Default dependency to svc:/milestone/sysconfig incorrect on Solaris 11
cruschke opened this issue · comments
The documentations is saying that these are the default dependencies
- svc:/milestone/sysconfig
- svc:/system/filesystem/local
- svc:/milestone/name-services
- svc:/milestone/network
but svc:/milestone/sysconfig does not exist anymore on Solaris 11.
Solaris 10
mysolaris10 :~\> svcs svc:/milestone/sysconfig svc:/system/filesystem/local svc:/milestone/name-services svc:/milestone/network
STATE STIME FMRI
online Oct_22 svc:/milestone/network:default
online Oct_22 svc:/system/filesystem/local:default
online Oct_22 svc:/milestone/sysconfig:default
online Oct_22 svc:/milestone/name-services:default
Solaris 11
mysolaris11 :~\> svcs svc:/milestone/sysconfig svc:/system/filesystem/local svc:/milestone/name-services svc:/milestone/network
svcs: Pattern 'svc:/milestone/sysconfig' doesn't match any instances
STATE STIME FMRI
online Jun_06 svc:/milestone/network:default
online Jun_06 svc:/system/filesystem/local:default
online Jun_06 svc:/milestone/name-services:default
But on Solaris 11 there is a svc:/milestone/config:default instead that sounds to be the replacement for svc:/milestone/sysconfig.

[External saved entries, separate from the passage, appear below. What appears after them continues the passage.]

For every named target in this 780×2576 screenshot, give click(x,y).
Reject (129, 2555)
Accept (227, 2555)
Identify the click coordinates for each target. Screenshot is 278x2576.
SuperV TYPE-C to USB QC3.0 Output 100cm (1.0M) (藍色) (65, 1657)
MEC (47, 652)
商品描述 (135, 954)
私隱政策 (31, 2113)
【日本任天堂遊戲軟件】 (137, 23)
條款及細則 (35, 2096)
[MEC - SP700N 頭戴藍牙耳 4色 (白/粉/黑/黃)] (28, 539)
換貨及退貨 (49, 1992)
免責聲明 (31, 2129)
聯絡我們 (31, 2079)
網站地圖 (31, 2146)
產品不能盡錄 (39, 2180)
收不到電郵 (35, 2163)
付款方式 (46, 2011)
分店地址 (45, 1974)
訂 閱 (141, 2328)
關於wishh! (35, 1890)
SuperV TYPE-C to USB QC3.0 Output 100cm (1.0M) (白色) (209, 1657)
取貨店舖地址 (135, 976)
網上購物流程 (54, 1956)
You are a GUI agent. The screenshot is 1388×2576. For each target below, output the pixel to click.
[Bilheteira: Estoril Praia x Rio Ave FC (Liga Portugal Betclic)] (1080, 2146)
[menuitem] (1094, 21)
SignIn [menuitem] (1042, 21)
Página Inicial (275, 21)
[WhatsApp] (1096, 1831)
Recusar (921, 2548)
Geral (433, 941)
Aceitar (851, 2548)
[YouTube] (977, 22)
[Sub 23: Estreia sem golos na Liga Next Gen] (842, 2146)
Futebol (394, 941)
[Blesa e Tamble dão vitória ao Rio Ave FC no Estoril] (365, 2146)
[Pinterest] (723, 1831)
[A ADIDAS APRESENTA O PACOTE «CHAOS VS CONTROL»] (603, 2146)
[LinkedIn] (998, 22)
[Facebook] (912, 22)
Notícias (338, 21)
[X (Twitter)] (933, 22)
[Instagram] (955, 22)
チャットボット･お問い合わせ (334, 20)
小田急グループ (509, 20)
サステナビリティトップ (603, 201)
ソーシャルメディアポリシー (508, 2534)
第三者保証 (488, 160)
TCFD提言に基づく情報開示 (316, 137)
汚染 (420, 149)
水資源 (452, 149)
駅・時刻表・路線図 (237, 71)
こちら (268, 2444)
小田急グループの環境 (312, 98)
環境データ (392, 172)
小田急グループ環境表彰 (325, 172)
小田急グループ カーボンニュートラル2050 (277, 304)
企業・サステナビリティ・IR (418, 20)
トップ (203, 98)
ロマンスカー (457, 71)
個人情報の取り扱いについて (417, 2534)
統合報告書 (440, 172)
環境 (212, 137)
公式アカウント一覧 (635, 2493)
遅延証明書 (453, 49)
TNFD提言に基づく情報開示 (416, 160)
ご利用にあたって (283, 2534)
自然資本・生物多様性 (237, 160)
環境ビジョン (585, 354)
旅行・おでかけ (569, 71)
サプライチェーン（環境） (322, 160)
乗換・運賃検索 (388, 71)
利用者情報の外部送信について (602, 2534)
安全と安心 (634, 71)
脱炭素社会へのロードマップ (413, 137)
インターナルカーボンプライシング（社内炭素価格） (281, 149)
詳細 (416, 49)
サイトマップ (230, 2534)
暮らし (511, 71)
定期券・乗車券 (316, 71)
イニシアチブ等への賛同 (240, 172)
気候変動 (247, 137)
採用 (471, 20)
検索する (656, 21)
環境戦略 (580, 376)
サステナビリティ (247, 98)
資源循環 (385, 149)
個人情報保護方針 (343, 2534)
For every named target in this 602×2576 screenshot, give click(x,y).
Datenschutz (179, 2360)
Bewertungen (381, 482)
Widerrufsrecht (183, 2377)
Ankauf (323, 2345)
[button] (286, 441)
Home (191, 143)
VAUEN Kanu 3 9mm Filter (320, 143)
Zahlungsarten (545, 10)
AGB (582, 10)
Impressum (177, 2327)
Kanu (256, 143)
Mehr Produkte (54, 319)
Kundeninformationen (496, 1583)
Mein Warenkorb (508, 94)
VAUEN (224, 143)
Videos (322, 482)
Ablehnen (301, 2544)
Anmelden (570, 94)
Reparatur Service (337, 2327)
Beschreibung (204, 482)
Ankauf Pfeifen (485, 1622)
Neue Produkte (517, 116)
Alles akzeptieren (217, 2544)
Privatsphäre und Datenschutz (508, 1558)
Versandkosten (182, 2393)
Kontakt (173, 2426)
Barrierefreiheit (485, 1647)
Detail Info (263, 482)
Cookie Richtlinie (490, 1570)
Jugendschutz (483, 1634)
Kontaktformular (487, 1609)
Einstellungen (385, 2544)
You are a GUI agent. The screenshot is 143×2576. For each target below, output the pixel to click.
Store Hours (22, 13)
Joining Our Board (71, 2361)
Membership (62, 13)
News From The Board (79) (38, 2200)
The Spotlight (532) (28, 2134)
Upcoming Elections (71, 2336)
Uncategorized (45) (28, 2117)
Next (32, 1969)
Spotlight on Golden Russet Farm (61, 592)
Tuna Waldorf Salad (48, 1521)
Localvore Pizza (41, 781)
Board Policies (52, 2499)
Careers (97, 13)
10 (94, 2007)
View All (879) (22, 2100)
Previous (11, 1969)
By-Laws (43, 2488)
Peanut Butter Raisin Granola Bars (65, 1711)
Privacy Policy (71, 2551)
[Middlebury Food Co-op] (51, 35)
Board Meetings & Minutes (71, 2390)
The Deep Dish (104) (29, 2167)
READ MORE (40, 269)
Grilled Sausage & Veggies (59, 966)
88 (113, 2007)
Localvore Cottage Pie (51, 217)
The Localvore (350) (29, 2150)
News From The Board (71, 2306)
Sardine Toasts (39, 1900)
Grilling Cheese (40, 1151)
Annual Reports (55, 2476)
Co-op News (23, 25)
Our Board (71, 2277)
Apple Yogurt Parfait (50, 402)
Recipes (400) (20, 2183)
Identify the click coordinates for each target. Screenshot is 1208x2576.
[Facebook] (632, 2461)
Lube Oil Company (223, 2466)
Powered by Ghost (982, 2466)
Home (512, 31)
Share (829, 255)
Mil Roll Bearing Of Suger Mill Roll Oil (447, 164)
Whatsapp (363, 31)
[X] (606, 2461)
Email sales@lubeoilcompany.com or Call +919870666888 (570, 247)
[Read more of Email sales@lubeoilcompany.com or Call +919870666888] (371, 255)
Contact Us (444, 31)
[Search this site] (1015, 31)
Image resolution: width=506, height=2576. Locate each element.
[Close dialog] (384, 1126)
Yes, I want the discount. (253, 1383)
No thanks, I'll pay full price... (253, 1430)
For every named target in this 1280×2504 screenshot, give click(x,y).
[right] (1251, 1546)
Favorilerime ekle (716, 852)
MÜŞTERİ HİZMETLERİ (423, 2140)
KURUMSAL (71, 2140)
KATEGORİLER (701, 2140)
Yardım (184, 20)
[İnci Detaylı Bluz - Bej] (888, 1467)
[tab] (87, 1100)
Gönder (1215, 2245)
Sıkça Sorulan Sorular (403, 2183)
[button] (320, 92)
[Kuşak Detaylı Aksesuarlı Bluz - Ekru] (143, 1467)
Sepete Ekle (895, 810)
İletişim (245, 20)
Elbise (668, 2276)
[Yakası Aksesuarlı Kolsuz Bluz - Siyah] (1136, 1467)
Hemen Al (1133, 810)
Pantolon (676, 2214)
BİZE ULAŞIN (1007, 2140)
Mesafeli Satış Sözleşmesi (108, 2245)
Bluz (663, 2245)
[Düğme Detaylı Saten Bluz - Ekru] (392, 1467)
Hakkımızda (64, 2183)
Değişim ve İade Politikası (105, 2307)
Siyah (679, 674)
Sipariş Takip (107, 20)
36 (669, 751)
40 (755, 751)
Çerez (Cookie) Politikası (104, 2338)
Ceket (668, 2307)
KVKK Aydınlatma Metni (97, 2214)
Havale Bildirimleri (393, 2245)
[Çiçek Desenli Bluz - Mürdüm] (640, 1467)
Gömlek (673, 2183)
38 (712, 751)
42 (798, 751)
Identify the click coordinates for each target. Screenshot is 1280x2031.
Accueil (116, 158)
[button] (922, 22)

Honestly, I think the default dependencies need to be reworked anyways. I
should be able to push a fix later today, but would welcome some thoughts
on a better way to organize default deps.
/cc @bixu
Sent from my iPhone
On Jun 10, 2014, at 3:40 AM, Christian Ruschke notifications@github.com
wrote:
The documentations is saying that these are the default dependencies
- svc:/milestone/sysconfig
- svc:/system/filesystem/local
- svc:/milestone/name-services
- svc:/milestone/network
but svc:/milestone/sysconfig does not exist anymore on Solaris 11.
Solaris 10
mysolaris10 :~> svcs svc:/milestone/sysconfig
svc:/system/filesystem/local svc:/milestone/name-services
svc:/milestone/network
STATE STIME FMRI
online Oct_22 svc:/milestone/network:default
online Oct_22 svc:/system/filesystem/local:default
online Oct_22 svc:/milestone/sysconfig:default
online Oct_22 svc:/milestone/name-services:default
Solaris 11
mysolaris11 :~> svcs svc:/milestone/sysconfig
svc:/system/filesystem/local svc:/milestone/name-services
svc:/milestone/network
svcs: Pattern 'svc:/milestone/sysconfig' doesn't match any instances
STATE STIME FMRI
online Jun_06 svc:/milestone/network:default
online Jun_06 svc:/system/filesystem/local:default
online Jun_06 svc:/milestone/name-services:default
But on Solaris 11 there is a svc:/milestone/config:default instead that
sounds to be the replacement for svc:/milestone/sysconfig.
—
Reply to this email directly or view it on GitHub
#15.
@cruschke I think I'm going to hack this fix together in the short term. I don't have a Solaris 11 machine to test, however. Could you let me know what node.platform
, node.platform_family
and node.platform_version
are?
Looking at Ohai, my worry is that it will show up as solaris2
, which is indistinguishable from Solaris 10. How do I make sure this doesn't break older versions?
Seems like we should try to get "platform_family" to report either "illumos" or "solaris", while "platform" should return "solaris10", "solaris11", "smartos", ect...but I may be misunderstanding the intended use of these automatic attributes?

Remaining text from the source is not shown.